Stored data entries:
--- START ---
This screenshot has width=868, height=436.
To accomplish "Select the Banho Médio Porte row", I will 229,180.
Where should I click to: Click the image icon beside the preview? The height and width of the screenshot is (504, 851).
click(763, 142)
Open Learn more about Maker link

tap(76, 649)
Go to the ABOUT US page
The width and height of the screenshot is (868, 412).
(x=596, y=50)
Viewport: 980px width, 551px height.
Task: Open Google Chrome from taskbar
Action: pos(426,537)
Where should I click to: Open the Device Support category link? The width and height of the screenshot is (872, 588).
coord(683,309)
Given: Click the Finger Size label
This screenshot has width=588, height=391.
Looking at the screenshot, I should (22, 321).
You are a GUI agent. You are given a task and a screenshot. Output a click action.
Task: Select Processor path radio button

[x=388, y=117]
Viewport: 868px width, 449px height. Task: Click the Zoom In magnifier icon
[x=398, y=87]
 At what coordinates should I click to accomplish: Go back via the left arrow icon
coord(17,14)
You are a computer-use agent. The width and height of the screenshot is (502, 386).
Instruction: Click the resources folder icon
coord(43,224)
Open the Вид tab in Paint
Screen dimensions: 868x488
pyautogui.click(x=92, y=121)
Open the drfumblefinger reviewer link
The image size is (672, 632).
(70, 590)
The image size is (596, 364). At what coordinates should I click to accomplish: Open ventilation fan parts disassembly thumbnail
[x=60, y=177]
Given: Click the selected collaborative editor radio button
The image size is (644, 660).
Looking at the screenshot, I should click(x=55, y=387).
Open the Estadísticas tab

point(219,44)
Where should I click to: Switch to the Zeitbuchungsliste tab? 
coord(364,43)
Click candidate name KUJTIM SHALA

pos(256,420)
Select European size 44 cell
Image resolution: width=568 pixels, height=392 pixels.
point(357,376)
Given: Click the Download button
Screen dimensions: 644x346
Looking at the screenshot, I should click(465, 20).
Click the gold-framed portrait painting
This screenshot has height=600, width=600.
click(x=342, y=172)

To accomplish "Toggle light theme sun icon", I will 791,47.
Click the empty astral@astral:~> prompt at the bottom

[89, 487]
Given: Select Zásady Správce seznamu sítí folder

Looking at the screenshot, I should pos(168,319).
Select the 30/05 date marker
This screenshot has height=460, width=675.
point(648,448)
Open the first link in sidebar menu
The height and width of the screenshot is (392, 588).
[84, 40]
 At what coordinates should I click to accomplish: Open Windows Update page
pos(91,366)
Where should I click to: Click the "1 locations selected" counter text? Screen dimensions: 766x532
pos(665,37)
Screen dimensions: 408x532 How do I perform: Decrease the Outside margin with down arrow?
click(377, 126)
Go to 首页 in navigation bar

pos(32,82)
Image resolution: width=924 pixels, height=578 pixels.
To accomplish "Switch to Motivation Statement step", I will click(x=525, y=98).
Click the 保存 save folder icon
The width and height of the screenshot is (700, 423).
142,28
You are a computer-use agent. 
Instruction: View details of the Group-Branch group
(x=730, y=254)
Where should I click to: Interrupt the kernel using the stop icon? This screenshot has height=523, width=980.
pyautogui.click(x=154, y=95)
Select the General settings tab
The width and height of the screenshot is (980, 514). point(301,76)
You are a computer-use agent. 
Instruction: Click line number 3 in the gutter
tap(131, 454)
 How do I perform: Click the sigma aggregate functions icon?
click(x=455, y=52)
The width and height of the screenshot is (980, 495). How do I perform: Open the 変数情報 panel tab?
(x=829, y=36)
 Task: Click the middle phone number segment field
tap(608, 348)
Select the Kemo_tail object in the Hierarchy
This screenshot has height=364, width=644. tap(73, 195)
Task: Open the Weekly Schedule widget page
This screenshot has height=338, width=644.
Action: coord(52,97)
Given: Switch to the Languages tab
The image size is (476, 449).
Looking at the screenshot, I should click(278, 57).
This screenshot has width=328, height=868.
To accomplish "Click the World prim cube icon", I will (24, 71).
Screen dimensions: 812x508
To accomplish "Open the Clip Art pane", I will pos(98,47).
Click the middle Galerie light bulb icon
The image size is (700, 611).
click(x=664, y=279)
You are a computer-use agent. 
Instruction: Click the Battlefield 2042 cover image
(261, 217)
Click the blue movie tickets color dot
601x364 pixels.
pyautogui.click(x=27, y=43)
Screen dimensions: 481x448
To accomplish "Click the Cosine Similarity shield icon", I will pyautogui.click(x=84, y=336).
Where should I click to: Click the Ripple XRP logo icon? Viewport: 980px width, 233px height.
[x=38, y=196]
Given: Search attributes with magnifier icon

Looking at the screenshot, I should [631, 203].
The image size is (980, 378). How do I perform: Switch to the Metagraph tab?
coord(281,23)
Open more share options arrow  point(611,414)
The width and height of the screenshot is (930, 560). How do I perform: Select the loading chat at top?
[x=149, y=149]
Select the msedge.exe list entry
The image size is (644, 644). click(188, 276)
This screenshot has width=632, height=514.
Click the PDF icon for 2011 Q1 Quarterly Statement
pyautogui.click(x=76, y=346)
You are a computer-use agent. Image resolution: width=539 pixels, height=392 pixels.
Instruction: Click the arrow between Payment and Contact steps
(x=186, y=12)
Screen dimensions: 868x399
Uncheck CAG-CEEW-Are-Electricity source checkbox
--- END ---
- PROMPT -
Each line of the data above that contains the word "light" counts once; report the total and add nothing.

- ANSWER BELOW -
2